=== Section Start ===

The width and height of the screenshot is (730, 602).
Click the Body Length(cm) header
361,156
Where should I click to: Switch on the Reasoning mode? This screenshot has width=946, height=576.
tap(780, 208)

=== Section End ===
=== Section Start ===

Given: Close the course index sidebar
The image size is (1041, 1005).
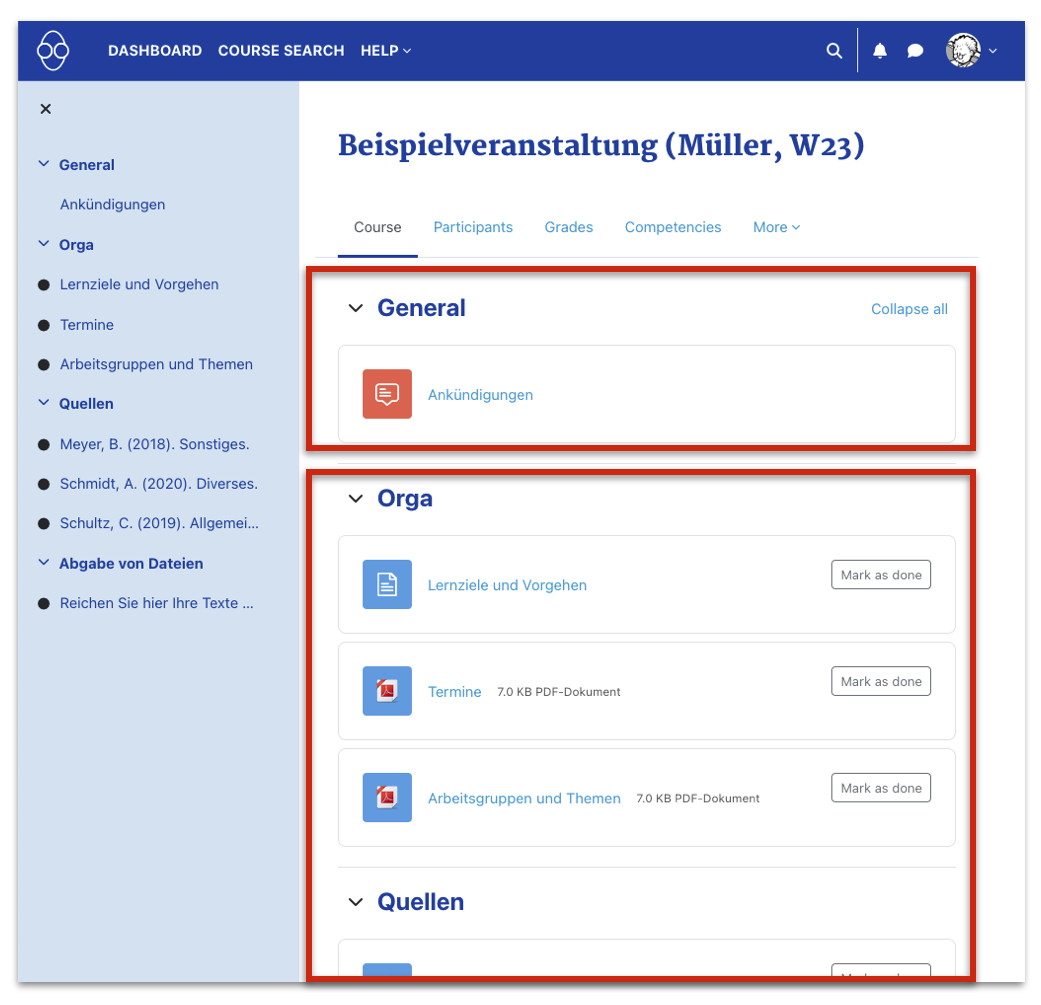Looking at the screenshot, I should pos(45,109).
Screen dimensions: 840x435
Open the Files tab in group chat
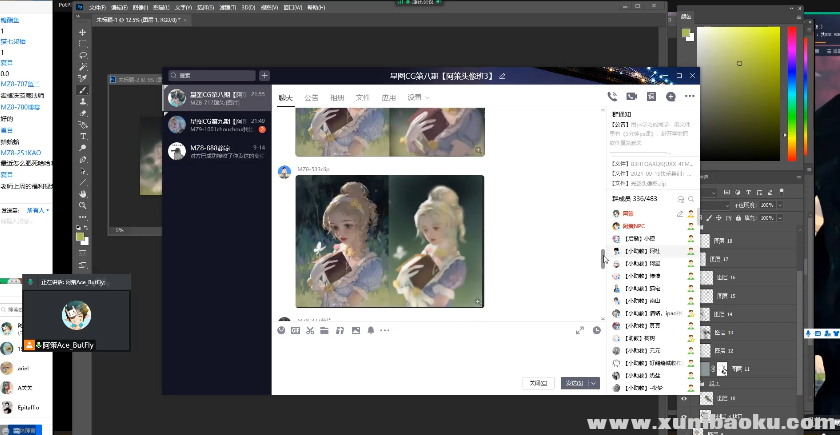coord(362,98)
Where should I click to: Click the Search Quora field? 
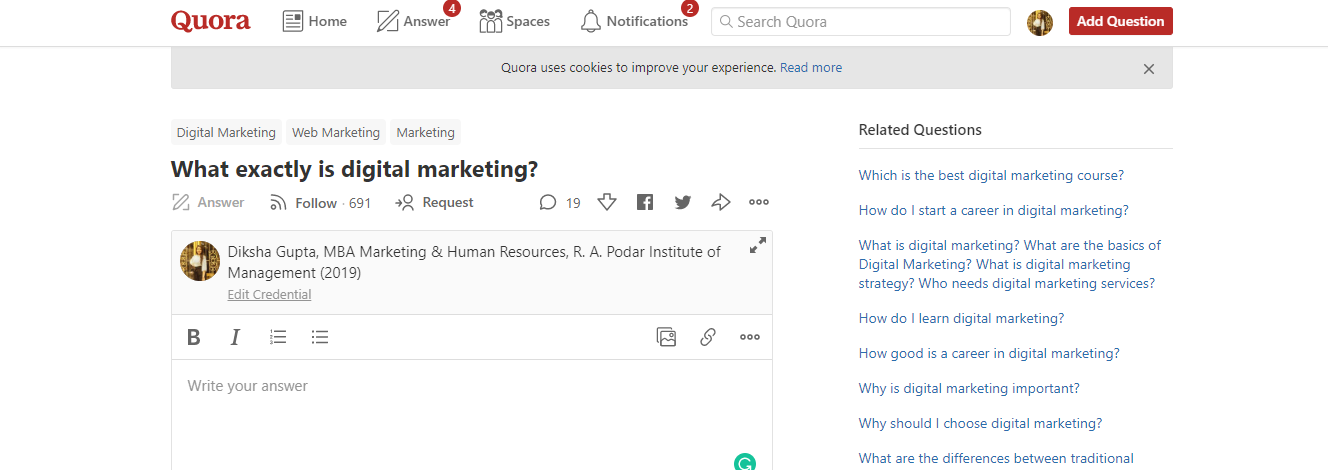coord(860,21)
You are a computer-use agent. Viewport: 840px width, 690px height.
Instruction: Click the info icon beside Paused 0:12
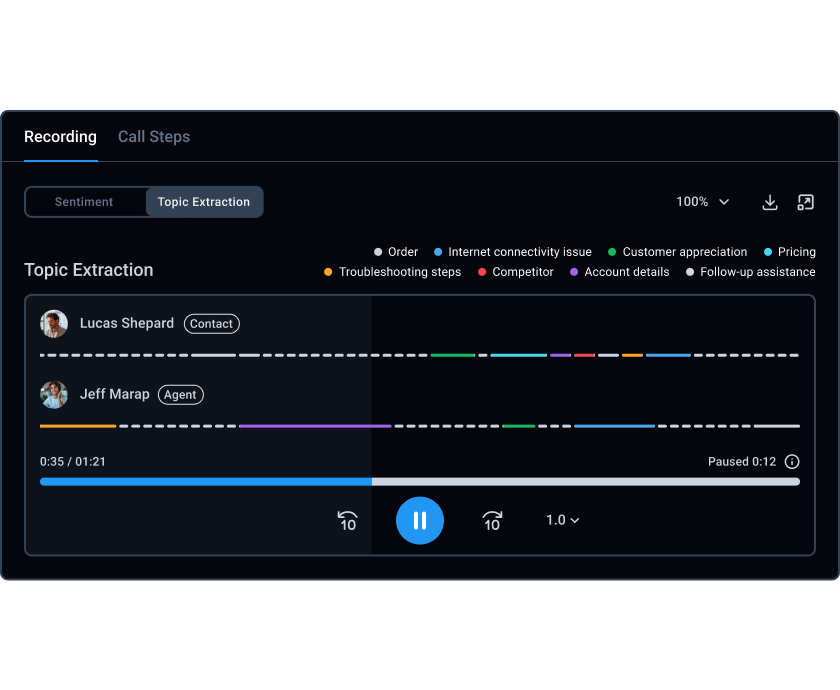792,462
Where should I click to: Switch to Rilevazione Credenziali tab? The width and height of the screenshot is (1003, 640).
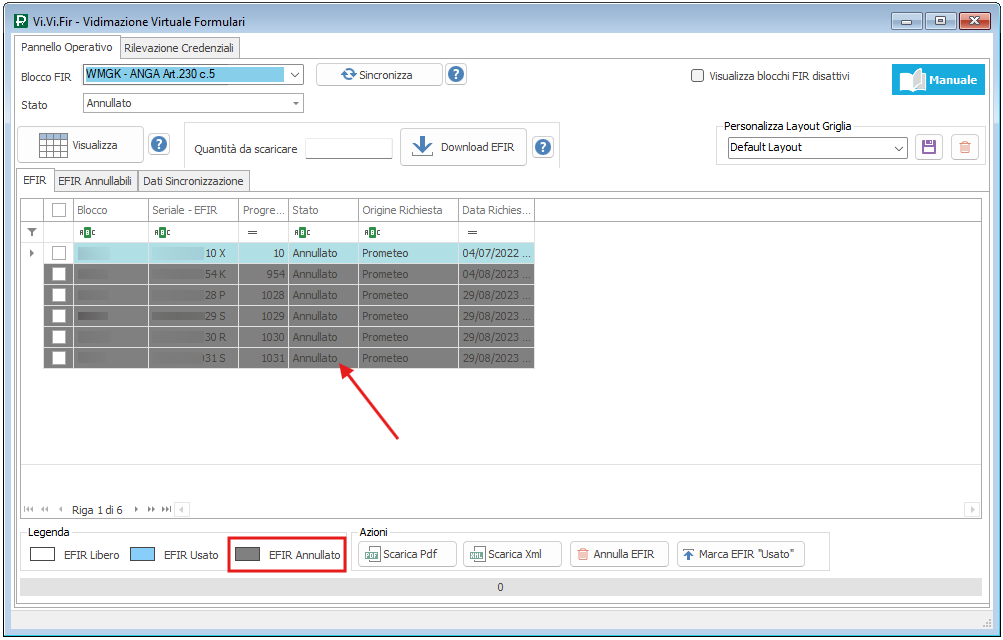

=== Section End ===
=== Section Start ===

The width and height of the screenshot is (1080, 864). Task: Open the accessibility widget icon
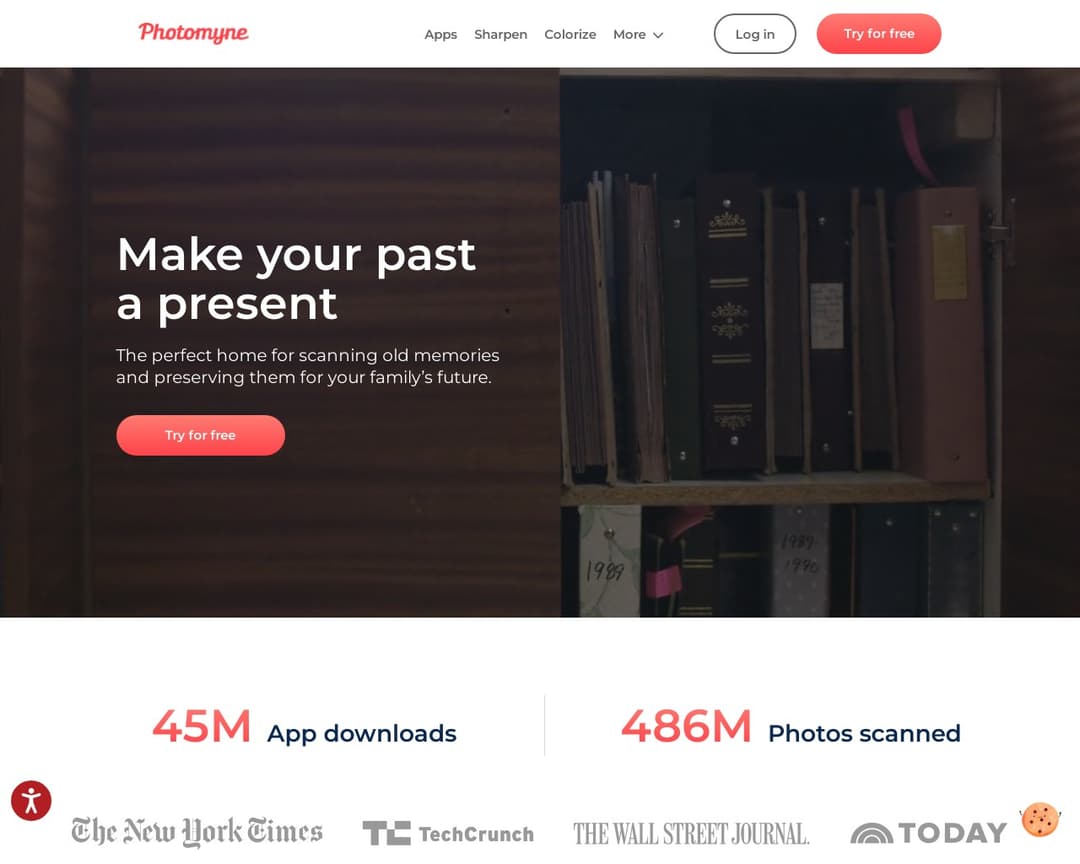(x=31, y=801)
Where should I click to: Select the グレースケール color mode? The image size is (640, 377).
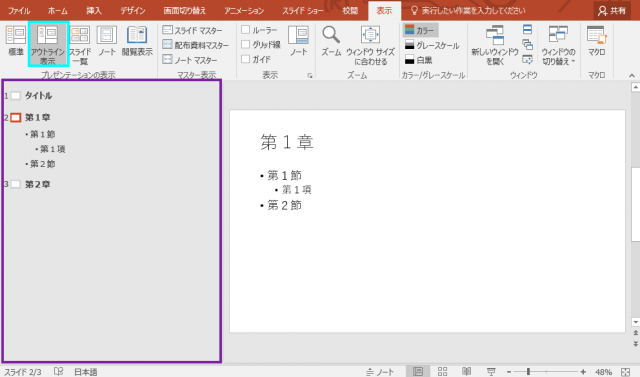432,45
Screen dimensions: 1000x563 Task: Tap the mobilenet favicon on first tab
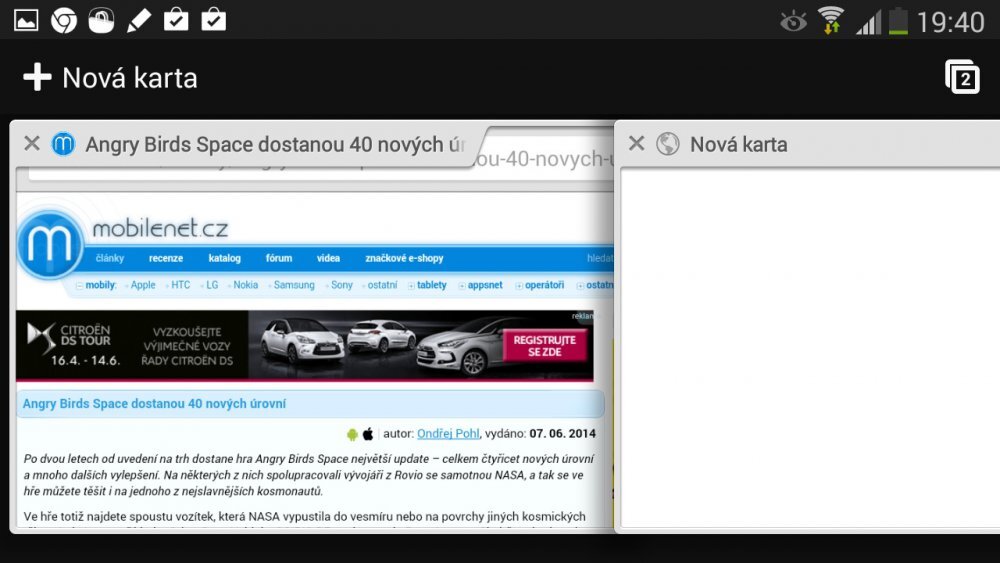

=== Section End ===

Your assignment >> Look above for the line with "Where should I click to: Click"; quote it and every line after it, stopping after the line with "Where should I click to: Switch to", exactly, with nothing added and without pictures.

Written solution >>
Where should I click to: Click the Search Quora field? 
coord(860,21)
You are a computer-use agent. Viewport: 840px width, 690px height.
Instruction: Click the info icon beside Paused 0:12
792,462
Where should I click to: Switch to Rilevazione Credenziali tab? The width and height of the screenshot is (1003, 640).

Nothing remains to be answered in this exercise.